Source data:
╭──

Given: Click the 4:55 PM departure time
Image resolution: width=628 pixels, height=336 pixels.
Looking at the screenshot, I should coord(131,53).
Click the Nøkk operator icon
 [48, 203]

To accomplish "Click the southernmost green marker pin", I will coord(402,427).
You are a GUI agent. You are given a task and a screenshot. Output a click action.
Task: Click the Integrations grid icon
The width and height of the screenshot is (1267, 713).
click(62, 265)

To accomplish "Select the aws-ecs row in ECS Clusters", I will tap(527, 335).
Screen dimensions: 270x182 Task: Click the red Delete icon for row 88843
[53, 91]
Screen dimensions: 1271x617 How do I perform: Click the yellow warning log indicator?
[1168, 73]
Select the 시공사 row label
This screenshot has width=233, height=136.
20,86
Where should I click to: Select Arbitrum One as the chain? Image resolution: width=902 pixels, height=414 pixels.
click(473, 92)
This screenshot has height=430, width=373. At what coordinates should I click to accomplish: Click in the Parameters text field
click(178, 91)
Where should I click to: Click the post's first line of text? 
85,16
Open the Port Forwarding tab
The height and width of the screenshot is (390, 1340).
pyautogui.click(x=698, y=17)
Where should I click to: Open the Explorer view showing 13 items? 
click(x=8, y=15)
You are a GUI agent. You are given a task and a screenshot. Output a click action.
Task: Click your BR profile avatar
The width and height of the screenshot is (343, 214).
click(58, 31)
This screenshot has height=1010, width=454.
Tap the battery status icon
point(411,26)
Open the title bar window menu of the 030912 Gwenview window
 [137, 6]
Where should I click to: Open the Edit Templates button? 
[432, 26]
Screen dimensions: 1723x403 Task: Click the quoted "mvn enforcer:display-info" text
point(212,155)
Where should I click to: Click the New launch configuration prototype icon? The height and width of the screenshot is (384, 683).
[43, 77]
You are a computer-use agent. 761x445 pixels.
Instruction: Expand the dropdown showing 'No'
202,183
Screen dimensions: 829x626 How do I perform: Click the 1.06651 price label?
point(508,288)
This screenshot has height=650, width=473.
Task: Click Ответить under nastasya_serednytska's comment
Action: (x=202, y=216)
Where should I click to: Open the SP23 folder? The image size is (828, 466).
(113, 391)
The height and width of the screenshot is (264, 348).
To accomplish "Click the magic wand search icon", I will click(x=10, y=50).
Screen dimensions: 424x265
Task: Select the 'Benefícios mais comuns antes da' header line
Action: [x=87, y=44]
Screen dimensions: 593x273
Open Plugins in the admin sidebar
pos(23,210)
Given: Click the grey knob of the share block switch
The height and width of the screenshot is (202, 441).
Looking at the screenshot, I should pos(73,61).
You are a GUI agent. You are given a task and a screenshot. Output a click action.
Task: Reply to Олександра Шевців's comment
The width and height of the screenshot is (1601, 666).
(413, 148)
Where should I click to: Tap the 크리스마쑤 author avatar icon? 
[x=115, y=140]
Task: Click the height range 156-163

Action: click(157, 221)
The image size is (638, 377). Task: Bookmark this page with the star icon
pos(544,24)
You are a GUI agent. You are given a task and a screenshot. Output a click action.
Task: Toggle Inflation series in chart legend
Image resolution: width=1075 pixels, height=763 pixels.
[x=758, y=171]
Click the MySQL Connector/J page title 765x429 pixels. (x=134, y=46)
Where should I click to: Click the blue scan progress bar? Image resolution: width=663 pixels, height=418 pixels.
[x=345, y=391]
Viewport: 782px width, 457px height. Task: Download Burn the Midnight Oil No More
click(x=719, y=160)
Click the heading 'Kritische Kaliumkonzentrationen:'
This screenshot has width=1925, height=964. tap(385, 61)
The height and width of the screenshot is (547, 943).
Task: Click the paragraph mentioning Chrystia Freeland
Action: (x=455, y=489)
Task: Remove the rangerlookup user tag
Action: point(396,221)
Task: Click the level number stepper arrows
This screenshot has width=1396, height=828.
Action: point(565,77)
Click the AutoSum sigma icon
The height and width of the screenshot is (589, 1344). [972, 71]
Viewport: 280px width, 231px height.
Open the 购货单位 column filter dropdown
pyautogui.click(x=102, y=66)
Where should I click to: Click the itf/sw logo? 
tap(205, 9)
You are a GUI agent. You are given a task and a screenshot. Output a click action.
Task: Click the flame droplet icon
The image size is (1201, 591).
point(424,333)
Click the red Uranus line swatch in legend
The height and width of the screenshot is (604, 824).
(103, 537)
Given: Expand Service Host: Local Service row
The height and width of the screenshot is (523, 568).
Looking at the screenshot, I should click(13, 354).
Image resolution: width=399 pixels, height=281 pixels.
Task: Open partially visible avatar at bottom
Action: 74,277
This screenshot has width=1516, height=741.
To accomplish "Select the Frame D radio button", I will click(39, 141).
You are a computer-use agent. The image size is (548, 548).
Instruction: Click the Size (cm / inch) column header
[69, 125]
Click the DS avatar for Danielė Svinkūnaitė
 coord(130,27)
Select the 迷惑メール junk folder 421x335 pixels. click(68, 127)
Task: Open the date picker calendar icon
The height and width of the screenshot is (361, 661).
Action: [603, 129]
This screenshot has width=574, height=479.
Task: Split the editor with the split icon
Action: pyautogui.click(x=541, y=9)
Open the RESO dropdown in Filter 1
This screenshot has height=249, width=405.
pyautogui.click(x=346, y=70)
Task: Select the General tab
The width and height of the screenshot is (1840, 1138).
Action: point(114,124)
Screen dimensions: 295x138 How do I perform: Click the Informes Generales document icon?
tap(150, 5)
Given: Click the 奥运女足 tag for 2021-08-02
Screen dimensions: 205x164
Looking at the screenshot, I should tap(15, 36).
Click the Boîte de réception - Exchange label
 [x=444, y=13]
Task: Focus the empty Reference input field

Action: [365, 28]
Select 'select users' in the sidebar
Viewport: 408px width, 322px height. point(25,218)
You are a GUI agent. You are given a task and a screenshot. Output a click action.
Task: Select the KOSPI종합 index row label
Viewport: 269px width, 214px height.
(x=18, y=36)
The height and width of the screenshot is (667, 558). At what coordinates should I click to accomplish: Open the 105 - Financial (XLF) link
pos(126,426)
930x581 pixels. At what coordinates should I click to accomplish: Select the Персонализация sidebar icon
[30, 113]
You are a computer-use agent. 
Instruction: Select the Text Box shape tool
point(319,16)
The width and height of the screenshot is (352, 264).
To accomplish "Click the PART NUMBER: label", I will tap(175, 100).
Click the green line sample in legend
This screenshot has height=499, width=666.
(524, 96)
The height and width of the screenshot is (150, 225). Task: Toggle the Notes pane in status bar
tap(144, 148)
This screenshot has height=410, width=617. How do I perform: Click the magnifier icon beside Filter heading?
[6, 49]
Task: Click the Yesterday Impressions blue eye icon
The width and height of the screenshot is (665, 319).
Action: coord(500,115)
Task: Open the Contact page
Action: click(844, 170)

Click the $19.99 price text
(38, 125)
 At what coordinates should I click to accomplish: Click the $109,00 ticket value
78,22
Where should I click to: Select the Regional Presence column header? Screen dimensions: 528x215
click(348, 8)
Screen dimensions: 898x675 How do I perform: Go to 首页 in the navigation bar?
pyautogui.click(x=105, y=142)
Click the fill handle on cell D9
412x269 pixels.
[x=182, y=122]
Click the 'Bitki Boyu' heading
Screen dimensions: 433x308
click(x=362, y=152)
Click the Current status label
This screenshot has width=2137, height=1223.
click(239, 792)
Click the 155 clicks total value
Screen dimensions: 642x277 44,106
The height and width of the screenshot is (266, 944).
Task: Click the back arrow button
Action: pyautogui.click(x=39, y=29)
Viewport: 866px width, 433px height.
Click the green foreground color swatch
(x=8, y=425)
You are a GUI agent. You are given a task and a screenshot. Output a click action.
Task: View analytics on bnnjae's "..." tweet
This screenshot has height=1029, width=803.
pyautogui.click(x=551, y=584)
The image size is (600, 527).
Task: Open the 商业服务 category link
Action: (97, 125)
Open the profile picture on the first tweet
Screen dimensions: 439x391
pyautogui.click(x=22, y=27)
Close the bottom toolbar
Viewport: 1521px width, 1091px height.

╰──

◆ **EXERCISE BRIEF**
Scan the records above and show every line in which the word "profile" occurs.

◆ **RESPONSE BELOW**
Task: Click your BR profile avatar
Open the profile picture on the first tweet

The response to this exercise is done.